Wasting a register on comparatively more modern ISA's (PA-RISC 2.0, MIPS64, POWER, aarch64 etc – they are all more modern and have an abundance of general purpose registers) is not a concern.

The actual «wastage» is in having to generate a prologue and an epilogue for each function – 2x instructions to preserve the old frame pointer and set a new one up, and 2x instruction at the point of return – to restore the previous frame pointer.

Generally, it is not a big deal with an exception of a pathological case of a very large number of very small functions calling each other frequently where the extra 4x instructions per each such a function will be filling up the L1 instruction cache «unnessarily».

Those pathological cases are really what inlining is for, with the exception of any tiny recursive functions that can't be tail call optimised.

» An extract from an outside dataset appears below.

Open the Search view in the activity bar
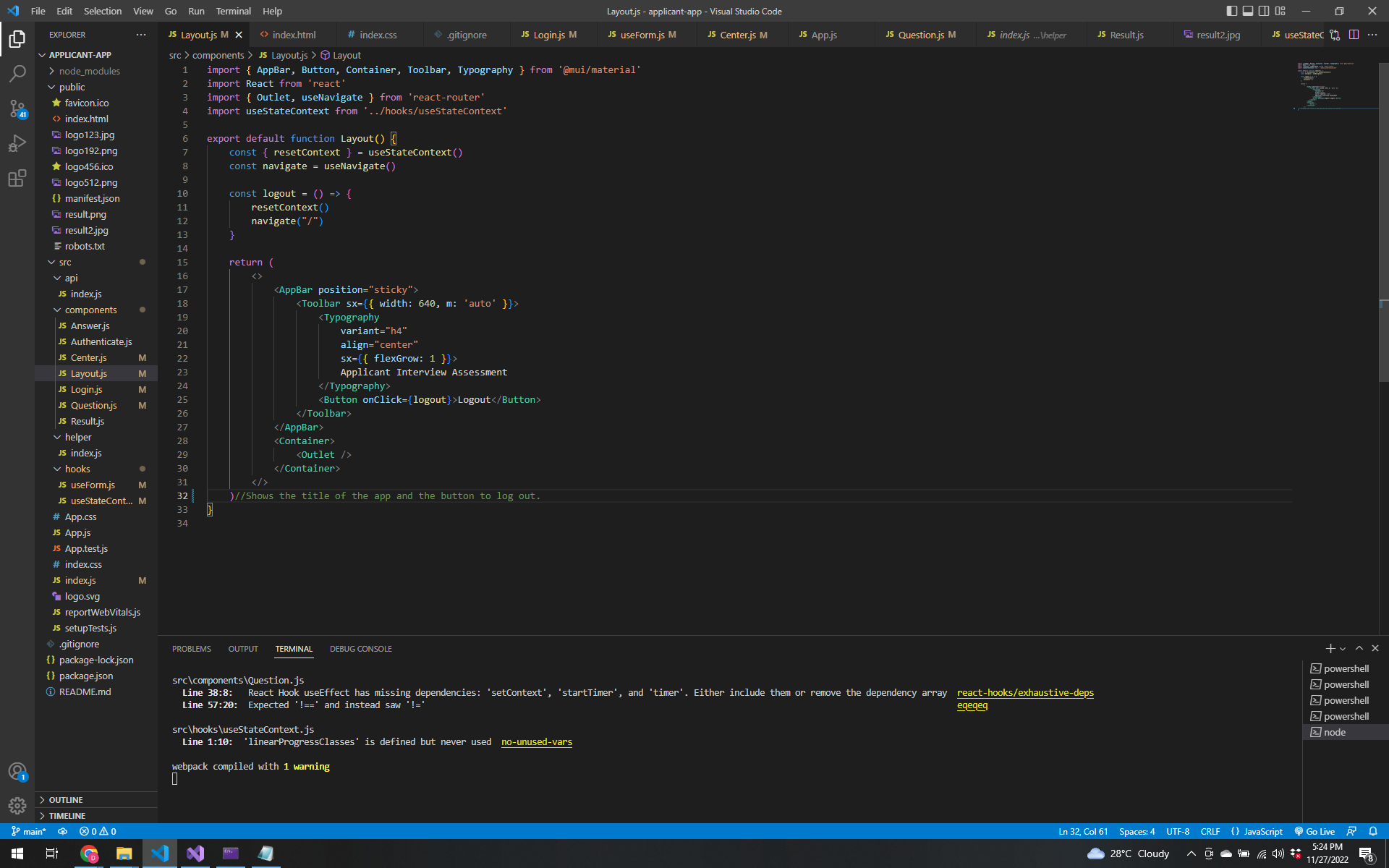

  • Yes, inlining (and LTO can take it a notch or two higher) does away with the problem altogether, however the number of projects that default to «-Os» (or even to «-O2») to build a release product is substantial to large.

    There is also a significant number of projects that go to great lengths to force-override CFLAGS/CXXFLAGS (usually with «-O2 -g» or even with «-O») or make it extraordinary difficult to change the project's default CFLAGS, for no apparent reasons which eliminates a number of advanced optimisations in builds with default build settings.